В темных глазах Эльдора не было ответа на этот вопрос, и Алька, все еще дрожа всем телом, отстранилась. А потом еще раз посмотрела на Авельрона, и поняла, что наваждение прошло.
Взгляд ее брата снова стал живым, осмысленным. И он улыбался, на нее глядя.
Только вот кошмарная худоба никуда не делась.
Алька снова посмотрела на Мариуса. Почему он не сказал ей, что все так плохо? И так быстро?
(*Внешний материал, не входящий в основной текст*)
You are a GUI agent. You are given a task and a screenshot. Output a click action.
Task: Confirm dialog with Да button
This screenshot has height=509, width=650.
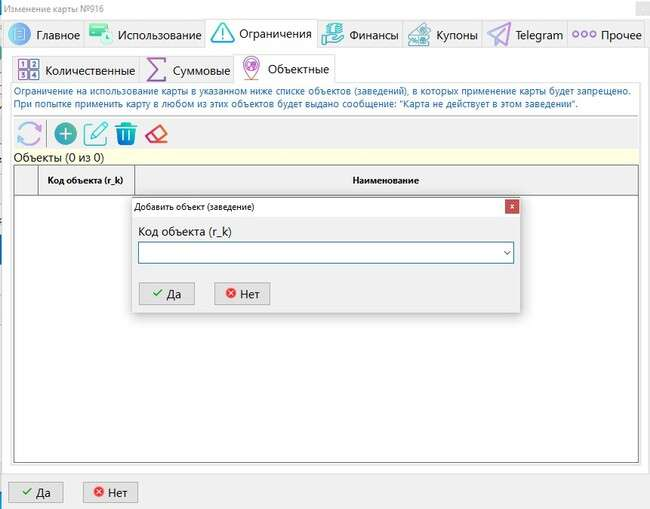pos(166,294)

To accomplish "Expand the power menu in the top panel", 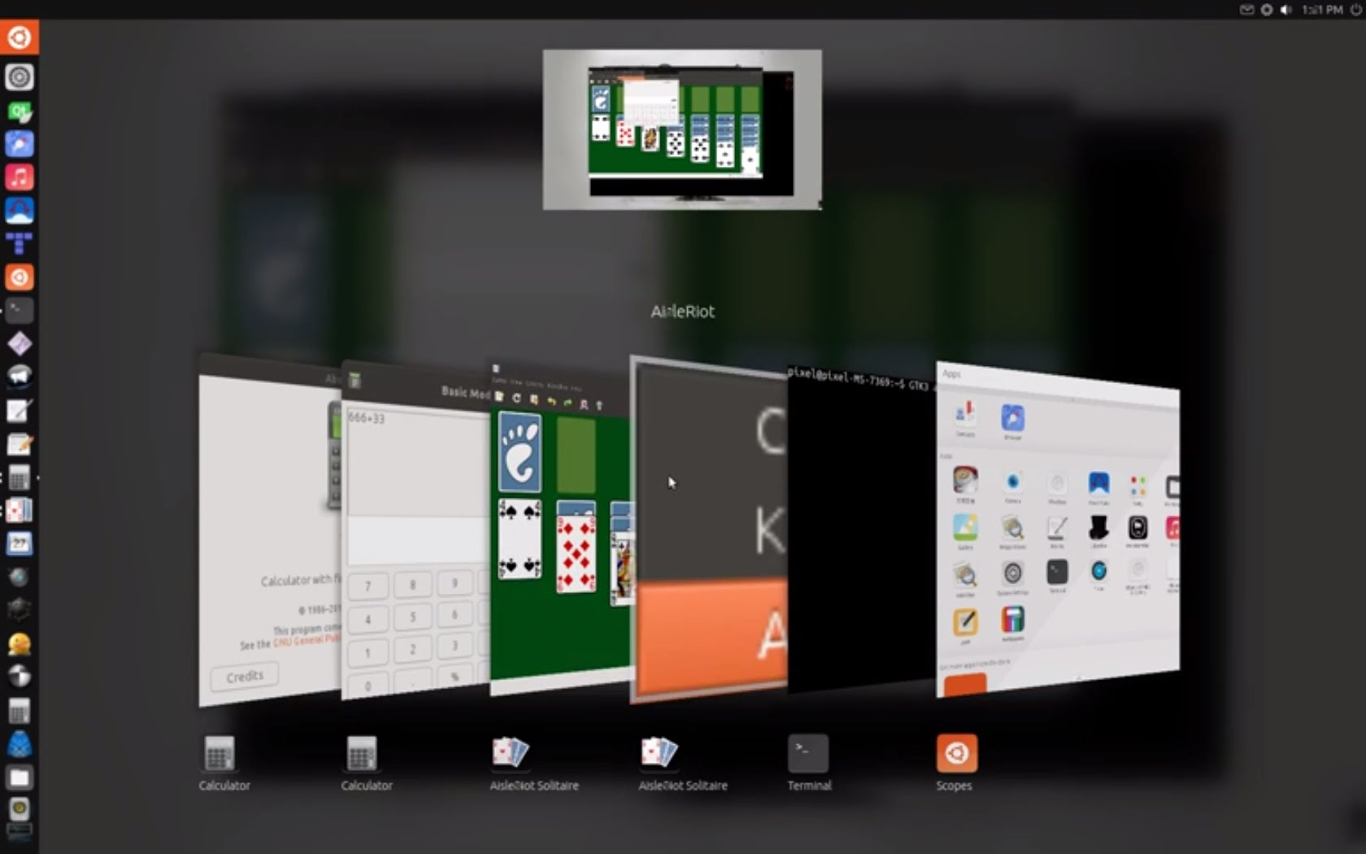I will 1356,10.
Ведь только вчера виделись. Такое чувство, как будто что-то неведомое и очень опасное выпивало жизнь из Авельрона. А они с Мариусом ничего не могли делать.
"А если это в самом деле купол? Что, если так?"
Она мотнула головой.
Похоже, ей даже не пришлось мучиться, принимая решение — все случилось само собой.
И то, что Авельрона нужно было отсюда забирать, казалось самой очевидной вещью в этом мире. Жаль, что Мариус этого не понимал.
Алька отлепилась от сюртука, пропахшего кофе и шоколадом.
— Я… — взглянула в родное лицо, такое встревоженное, сосредоточенное. Губы сжаты, в карих глазах — затаенная боль. — Можно, я сама с ним побуду?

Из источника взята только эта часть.